CREDIT card customers are getting stung with exorbitant charges by failing to maximise the interest-free days on their cards correctly.

Failing to pay off a card’s balance in full each month and thinking the number of interest-free days applies from the date of the purchase are common traps that frequently catch out plastic holders.

The number of interest-free days on credit cards differs greatly, ranging from none to up to 62, research by comparison website RateCity shows.Credit Cards

It’s not uncommon for interest rates on credit cards to be north of 20 per cent, leaving the cardholder with expensive charges if they fail to pay off their card in full each month.

RateCity chief executive officer Alex Parsons says interest charges are “complicated”.

“Most people don’t understand how interest-free periods work,” he says.

“You would assume by making a purchase on any given day, you would have 55 days interest-free.

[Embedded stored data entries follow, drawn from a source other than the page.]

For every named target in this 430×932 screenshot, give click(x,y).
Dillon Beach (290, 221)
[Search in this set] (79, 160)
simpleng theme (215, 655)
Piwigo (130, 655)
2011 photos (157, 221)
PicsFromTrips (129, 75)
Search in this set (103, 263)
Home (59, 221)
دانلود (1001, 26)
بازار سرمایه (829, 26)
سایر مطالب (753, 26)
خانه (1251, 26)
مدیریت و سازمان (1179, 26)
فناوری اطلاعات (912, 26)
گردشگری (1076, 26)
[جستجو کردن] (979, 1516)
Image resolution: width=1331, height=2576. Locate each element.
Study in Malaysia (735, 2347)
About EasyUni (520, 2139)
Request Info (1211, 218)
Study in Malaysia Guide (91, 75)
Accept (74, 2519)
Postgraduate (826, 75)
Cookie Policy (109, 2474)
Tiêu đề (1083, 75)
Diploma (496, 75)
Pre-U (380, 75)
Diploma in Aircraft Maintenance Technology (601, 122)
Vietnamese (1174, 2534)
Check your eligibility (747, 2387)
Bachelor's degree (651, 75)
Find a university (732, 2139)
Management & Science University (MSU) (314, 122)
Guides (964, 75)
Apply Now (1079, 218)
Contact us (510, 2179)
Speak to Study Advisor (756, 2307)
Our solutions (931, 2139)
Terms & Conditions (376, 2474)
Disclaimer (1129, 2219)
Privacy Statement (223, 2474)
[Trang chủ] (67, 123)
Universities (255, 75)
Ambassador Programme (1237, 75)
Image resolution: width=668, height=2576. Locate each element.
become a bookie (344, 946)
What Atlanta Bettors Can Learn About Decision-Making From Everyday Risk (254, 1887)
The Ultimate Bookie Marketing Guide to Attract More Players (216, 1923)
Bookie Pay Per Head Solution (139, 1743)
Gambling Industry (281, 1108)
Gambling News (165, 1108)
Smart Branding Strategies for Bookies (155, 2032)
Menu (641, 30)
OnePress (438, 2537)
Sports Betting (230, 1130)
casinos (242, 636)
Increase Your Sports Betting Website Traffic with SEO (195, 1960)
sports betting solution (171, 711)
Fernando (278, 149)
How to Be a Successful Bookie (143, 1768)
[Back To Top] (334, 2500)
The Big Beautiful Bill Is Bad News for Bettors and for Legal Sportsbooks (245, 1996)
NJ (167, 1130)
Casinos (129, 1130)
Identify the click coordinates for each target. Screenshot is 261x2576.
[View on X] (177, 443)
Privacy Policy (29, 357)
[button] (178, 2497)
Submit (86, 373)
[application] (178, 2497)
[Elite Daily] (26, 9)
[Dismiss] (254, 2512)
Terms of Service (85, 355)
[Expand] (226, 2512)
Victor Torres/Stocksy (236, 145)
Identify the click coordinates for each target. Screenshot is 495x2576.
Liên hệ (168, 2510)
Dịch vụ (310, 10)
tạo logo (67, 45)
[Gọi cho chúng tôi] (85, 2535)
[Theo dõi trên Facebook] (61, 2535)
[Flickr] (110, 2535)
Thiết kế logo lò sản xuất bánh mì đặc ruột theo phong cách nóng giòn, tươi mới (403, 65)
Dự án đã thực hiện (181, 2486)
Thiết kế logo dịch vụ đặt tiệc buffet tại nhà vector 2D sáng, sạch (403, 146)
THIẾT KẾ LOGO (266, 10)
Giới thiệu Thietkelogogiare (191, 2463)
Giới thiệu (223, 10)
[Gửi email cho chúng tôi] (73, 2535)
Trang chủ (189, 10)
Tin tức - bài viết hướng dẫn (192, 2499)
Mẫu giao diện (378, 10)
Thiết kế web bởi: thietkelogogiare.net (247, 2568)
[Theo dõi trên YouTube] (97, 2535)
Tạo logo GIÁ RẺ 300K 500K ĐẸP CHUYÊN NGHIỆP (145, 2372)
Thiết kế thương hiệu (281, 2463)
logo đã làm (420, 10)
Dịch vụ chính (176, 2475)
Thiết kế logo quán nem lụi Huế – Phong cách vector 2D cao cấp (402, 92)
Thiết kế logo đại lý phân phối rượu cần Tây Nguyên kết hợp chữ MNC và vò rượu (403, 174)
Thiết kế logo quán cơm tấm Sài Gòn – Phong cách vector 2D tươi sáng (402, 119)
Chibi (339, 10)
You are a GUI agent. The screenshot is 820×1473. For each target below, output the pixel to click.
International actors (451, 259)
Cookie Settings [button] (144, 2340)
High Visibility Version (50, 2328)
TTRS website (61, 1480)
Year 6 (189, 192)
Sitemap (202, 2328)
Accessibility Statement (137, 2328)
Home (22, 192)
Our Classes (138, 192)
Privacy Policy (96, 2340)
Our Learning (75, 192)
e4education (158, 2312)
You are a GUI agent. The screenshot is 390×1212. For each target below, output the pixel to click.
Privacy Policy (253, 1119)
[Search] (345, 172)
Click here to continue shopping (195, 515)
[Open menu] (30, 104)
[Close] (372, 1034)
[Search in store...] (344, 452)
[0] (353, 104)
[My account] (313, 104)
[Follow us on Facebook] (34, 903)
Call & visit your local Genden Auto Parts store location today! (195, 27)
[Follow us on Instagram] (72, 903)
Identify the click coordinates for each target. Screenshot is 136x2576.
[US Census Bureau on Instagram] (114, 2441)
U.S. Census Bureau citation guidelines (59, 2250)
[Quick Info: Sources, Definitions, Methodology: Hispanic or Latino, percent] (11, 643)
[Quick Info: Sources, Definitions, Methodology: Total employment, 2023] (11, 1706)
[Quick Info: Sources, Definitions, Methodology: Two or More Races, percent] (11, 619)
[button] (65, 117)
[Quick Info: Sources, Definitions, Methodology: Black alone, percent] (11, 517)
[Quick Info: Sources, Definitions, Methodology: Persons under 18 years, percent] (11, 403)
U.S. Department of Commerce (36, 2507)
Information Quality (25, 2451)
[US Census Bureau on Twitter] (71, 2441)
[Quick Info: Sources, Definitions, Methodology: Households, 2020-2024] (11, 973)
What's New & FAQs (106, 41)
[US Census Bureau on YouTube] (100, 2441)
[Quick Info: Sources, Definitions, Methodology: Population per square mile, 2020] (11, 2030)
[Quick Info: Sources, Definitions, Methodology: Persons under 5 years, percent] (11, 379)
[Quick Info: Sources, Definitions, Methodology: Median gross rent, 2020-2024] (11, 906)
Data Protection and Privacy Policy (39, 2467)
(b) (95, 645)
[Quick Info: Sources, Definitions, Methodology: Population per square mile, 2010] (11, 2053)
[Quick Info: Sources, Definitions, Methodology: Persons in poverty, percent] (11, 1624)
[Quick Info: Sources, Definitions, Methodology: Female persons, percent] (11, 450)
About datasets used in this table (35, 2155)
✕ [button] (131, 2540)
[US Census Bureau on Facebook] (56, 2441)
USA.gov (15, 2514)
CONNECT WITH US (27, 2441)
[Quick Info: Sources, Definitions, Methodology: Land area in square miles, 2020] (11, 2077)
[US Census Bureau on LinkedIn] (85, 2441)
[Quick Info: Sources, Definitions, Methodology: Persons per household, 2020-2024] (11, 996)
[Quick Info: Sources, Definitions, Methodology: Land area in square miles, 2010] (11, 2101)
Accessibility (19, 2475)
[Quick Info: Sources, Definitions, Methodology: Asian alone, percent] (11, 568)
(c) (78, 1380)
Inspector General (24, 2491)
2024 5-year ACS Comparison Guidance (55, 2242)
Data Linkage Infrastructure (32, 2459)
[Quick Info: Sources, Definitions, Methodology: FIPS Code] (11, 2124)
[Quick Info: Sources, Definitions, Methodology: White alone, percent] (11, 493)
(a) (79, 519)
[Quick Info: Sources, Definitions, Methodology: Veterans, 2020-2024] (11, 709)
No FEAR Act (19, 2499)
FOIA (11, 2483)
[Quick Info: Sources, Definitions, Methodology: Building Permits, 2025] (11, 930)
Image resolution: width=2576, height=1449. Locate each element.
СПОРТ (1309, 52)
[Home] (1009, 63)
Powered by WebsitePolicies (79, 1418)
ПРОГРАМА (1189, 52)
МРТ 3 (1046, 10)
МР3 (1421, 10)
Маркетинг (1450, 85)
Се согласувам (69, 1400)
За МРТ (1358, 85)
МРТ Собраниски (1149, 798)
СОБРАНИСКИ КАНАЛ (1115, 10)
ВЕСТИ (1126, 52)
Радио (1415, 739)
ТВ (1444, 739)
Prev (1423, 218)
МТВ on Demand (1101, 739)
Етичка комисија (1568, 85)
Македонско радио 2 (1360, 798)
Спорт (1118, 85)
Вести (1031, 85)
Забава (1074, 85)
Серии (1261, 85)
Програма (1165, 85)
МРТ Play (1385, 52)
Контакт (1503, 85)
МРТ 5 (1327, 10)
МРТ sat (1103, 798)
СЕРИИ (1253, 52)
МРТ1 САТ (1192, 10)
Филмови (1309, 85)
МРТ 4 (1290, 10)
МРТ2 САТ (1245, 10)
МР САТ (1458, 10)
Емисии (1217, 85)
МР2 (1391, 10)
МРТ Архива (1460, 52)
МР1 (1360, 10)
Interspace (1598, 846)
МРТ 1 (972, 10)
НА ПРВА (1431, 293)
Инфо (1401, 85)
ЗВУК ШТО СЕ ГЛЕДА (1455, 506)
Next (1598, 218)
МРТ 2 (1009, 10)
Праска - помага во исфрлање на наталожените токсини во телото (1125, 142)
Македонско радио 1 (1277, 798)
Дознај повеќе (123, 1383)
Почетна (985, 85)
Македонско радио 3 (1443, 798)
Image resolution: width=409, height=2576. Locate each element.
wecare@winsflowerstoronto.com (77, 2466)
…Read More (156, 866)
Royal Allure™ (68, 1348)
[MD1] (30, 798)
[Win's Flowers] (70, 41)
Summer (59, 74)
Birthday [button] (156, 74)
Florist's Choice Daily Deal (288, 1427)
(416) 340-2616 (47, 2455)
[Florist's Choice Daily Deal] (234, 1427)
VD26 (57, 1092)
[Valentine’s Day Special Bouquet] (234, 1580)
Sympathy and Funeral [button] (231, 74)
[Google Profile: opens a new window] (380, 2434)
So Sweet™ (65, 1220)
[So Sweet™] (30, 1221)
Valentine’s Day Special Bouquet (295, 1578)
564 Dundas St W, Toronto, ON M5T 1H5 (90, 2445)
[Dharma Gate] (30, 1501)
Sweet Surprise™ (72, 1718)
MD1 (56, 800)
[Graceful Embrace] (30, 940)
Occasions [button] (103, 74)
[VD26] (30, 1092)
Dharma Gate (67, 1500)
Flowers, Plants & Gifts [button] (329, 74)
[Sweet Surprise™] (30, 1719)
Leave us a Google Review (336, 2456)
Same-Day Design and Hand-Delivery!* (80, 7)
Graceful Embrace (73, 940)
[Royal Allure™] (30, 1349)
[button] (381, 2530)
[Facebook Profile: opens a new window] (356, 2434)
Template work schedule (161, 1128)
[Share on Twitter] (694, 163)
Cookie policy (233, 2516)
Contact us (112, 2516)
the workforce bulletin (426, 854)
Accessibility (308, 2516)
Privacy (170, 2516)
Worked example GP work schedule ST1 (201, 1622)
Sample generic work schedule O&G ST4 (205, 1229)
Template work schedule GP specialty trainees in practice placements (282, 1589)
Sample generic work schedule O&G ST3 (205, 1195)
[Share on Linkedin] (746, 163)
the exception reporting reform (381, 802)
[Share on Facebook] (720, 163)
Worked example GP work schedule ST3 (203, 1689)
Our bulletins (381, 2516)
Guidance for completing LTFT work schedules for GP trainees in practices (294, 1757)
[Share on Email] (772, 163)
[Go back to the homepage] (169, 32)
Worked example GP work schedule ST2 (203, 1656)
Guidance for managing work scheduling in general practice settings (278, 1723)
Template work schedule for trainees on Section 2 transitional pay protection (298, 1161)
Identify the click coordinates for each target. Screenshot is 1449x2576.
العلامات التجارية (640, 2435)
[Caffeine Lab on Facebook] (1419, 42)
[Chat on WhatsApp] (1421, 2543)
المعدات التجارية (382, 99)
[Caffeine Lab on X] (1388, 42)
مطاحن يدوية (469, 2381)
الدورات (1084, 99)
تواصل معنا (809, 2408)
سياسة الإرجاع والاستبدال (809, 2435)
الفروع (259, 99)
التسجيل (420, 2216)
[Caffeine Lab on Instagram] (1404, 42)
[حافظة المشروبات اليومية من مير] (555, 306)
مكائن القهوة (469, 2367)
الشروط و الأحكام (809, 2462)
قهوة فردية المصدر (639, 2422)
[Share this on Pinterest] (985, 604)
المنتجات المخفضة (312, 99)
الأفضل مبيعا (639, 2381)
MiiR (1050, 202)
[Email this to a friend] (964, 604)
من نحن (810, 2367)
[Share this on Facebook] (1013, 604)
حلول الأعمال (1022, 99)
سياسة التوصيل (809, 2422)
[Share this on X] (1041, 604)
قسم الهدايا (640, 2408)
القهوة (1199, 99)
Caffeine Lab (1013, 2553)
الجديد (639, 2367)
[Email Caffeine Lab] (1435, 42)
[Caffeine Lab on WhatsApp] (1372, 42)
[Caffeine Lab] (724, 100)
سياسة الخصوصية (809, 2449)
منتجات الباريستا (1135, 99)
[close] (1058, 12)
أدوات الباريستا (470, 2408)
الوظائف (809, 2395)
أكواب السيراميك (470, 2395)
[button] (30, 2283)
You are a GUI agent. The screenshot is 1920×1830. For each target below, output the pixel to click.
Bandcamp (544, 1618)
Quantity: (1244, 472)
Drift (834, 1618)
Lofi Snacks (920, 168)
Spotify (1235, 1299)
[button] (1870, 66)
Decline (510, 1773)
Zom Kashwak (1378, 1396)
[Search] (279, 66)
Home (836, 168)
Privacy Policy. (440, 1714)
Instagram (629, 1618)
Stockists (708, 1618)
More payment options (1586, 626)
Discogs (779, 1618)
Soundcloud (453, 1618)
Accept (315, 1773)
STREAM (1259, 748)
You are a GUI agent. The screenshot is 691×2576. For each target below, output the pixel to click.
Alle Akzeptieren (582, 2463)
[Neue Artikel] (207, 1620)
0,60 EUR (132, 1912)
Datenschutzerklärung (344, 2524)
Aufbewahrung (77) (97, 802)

But it relates to your interest-free billing period provider. The interest charges relate to the statement periods.

“You often only have 14 days from the statement date to pay the bill and then interest charges start incurring.”

Parsons urges customers to pay off their bill each month or interest charges will apply on the debt owing, and may also be charged on new purchases.

RateCity’s analysis found that, of the 258 credit cards on its database, the average number of interest-free days that apply are 47.

But cardholders have been given a reprieve with the number of cards with up to 55 interest-free days climbing from 217 in 2011 to 250 today.

Solace Financial director Scott Quinlan says another trap is when customers use a cash advance on their card.

“Withdrawing money from an ATM results in the interest being charged on that from day one,’’ he says.

“That might also affect all your other purchases for the month, which might be included in the balance when the bank calculates interest.”